Friday, 29 June 2012

The unexpected mention of the duck people ...

The unexpected mention of the duck people at the very end of The Wind-Up Bird Chronicle, despite possibly done in all intentionality, somehow seems out of place. I could not help thinking that way when I first read it and I cannot help thinking that way in every subsequent reading that has followed. You reach those last pages of the book to suddenly come across May Kasahara's duck people. Ducks? A frozen pond? That rings an unambiguous bell that leaves you frowning upon. It just seems a gratuitous reference to Salinger's running issue of why ducks disappear from the pond at Central Park in winter, when the water is frozen, an issue that Holden Caulfield wonders about a few times in The Catcher in the Rye. May Kasahara talks about the duck people in the very last of her letters to Toru - letters that never reach him - and she even gets to show him those "people" when he visits her.

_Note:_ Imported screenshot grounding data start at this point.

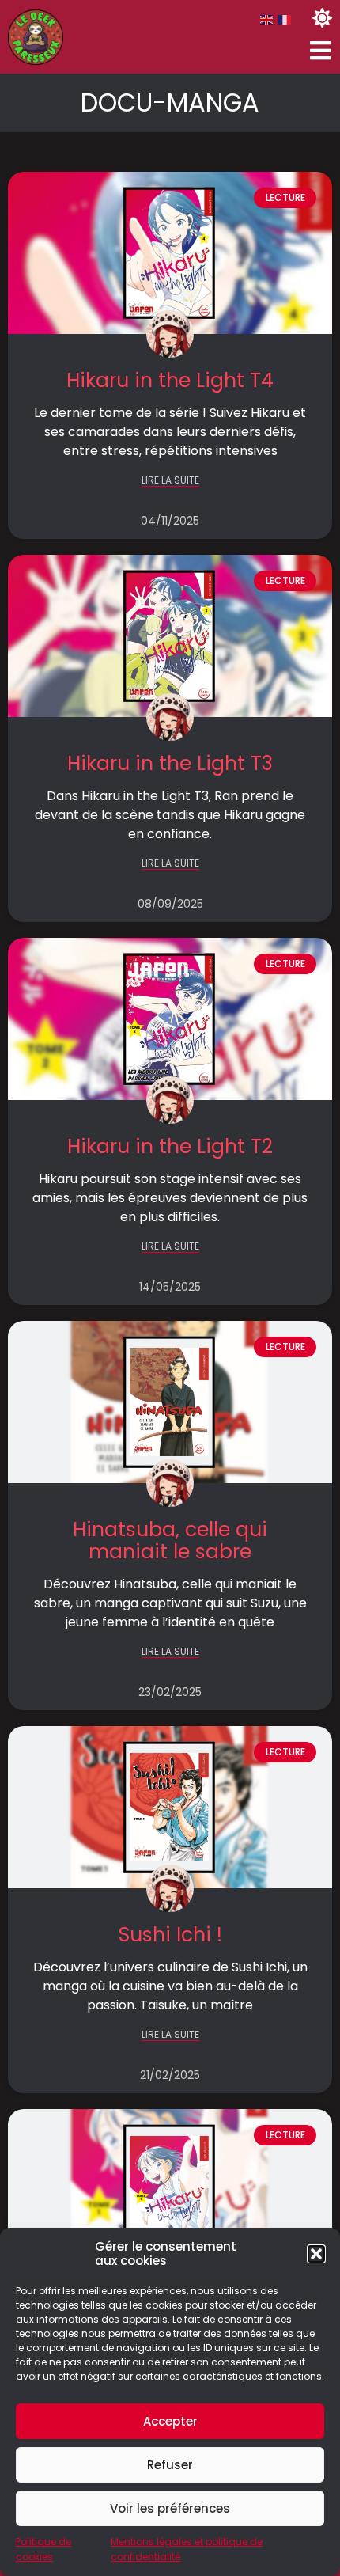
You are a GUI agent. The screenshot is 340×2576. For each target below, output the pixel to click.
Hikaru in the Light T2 (170, 1146)
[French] (285, 19)
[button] (316, 2254)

Murakami's ducks do not leave the lake despite the water is frozen, unlike Salinger's. They stay in place and go about their daily doings, slipping and sliding on the frozen surface. May does not ask herself the question that troubles Holden either - there is no point in so doing in her case - a question that has trascended the world of literature, a delightful and puzzling concern that a most purely childlike Holden ponders - and has us readers pondering along. The funny proximity of a similar (and odd) topic in Murakami's book, the particulars of ducks in their frozen environments no less, is surely not accidental, but it always strikes me as frivolous.